We highly recommend those considering a trip to Kanazawa to experience the comfort of these washlet facilities, packed full of Japan’s outstanding technology and careful attentiveness, in the restrooms of the Hokuriku Shinkansen and the shinkansen ticketed area of Kanazawa Station.

Even Japan’s restroom facilities focus on the spirit of hospitality

The toilet fixtures in the Hokuriku Shinkansen and Kanazawa Station were created by TOTO, developer of the first warm-water cleansing toilet seat in Japan. It is an equipment manufacturer whose products are used in restrooms and other water-using areas in many types of facilities and residences in Japan. The spirit of hospitality extends to every corner of TOTO’s product development, with its restroom fixtures equipped with a huge range of innovative and comfort-enhancing functions. Visiting TOTO’s website will give you a clear idea of why the Japanese people are so particular about clean and functional toilets, so please give it a look.

Aside from “washlets”, which provide comfortable cleansing with warm water, TOTO has implemented a wide variety of functions using the latest technology. These include toilet seats that open automatically when people approach, heated seats that warm up for comfort when using them, deodorizing functions to eliminate odors, and a function known as “Otohime” which plays the noise of rushing water to mask other sounds.

Toilets in Japan bow to greet their users?!

TOTO has recently developed a toilet with a “sanitizing water” function which electrolyzes chloride ions contained in tap water to produce water that includes sterilizing components. This sanitizing water is sprayed in the interior of the toilet automatically, and is also used to clean the washlet nozzle, giving the toilet the ability to eliminate invisible bacteria.

TOTO: Ever and always clean
“Benza Kirei” (“Clean Seat”) sprays a sanitizing water mist in the interior of the toilet after use (left). “Nozzle Kirei” (“Clean Nozzle”) cleans the interior and exterior of the nozzle (center). “Nioi Kirei” (“Clean Smell”) collects unpleasant odors in a sanitizing water filter and eliminates them (right).

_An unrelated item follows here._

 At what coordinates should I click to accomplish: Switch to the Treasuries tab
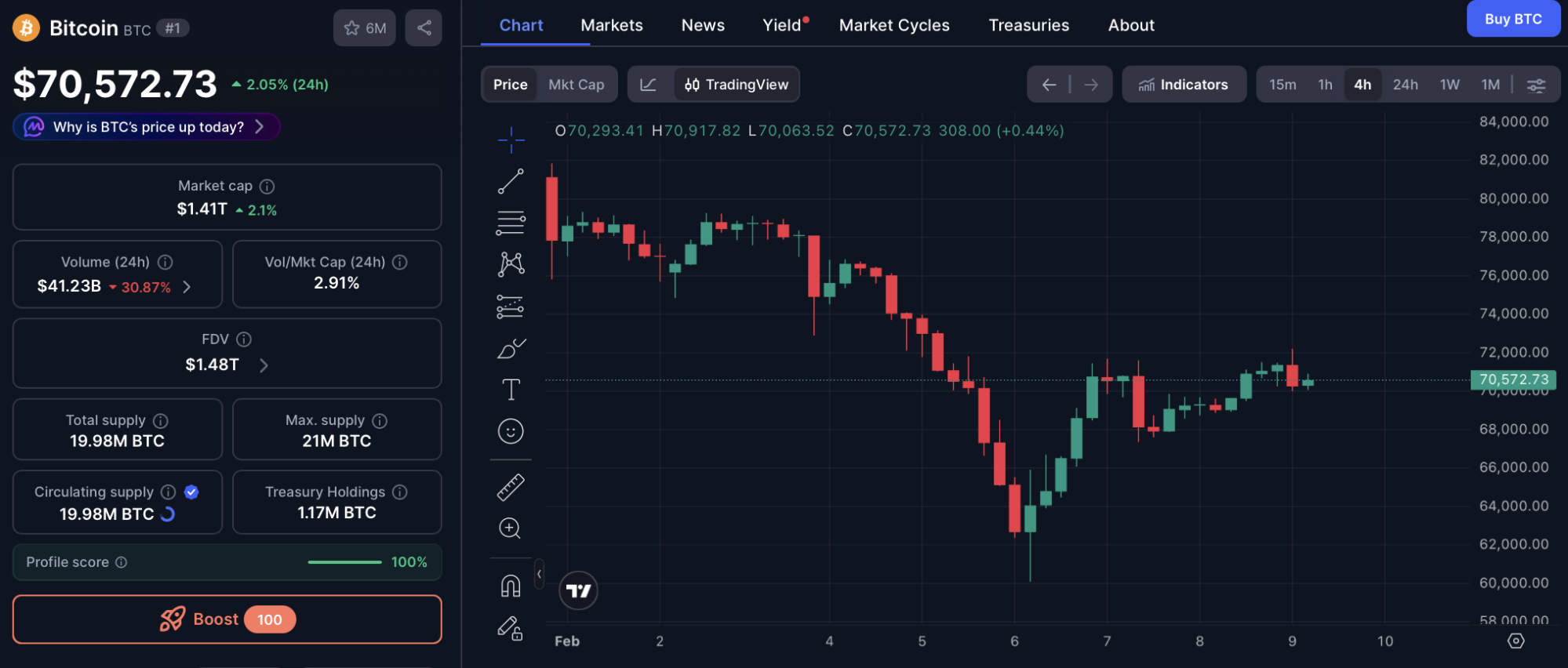pos(1028,25)
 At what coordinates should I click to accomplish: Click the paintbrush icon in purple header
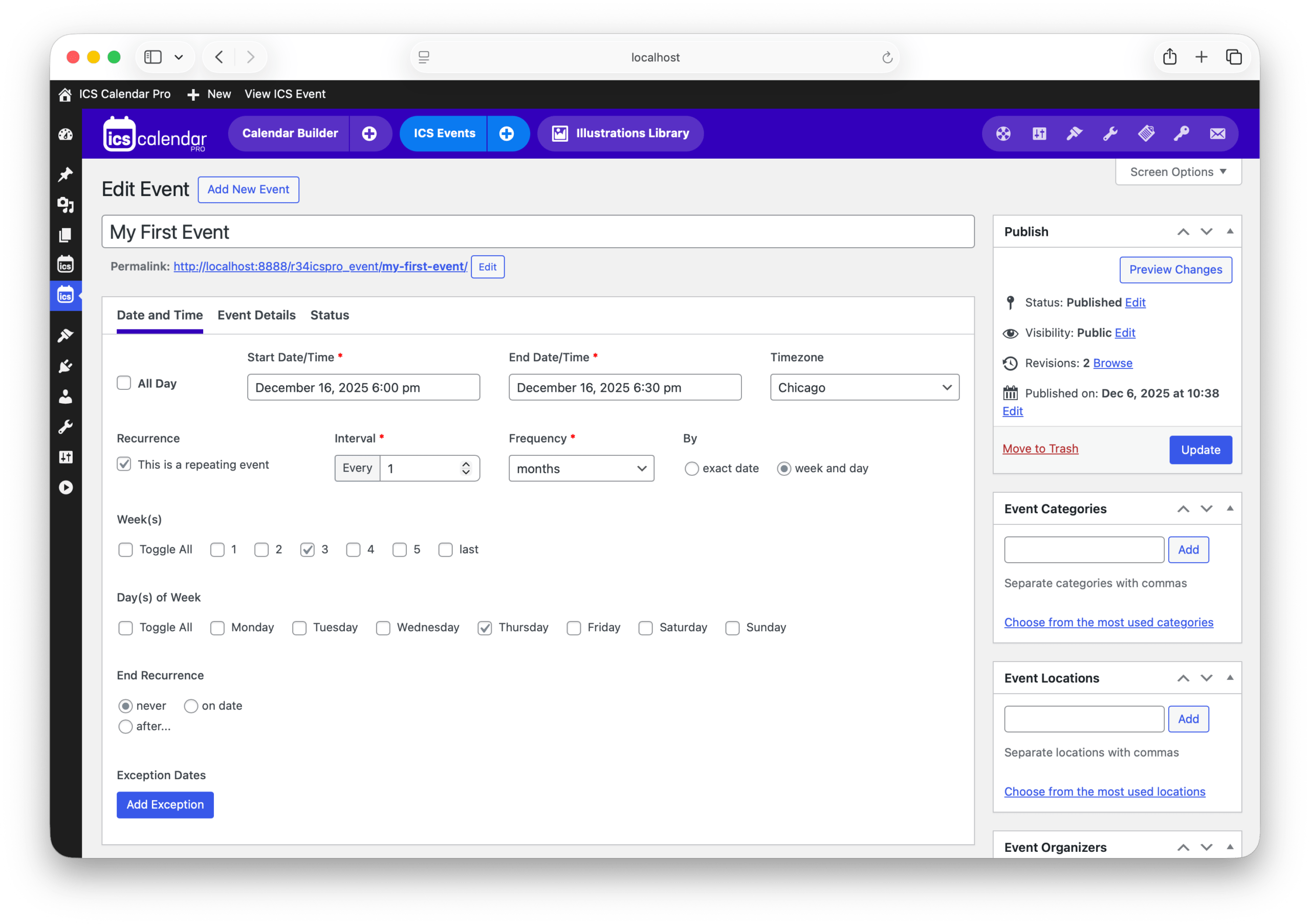(1075, 134)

Since long ago, the entire country of Japan, and especially Kanazawa city, have placed great importance on giving meticulous attention to guests. This concept is one driving force for the manufacturing industry in Japan today, drawing out a sense of passion and enthusiasm toward development. One could say that the outstanding technology of modern Japan has been built on the foundation of its unique spirit of hospitality.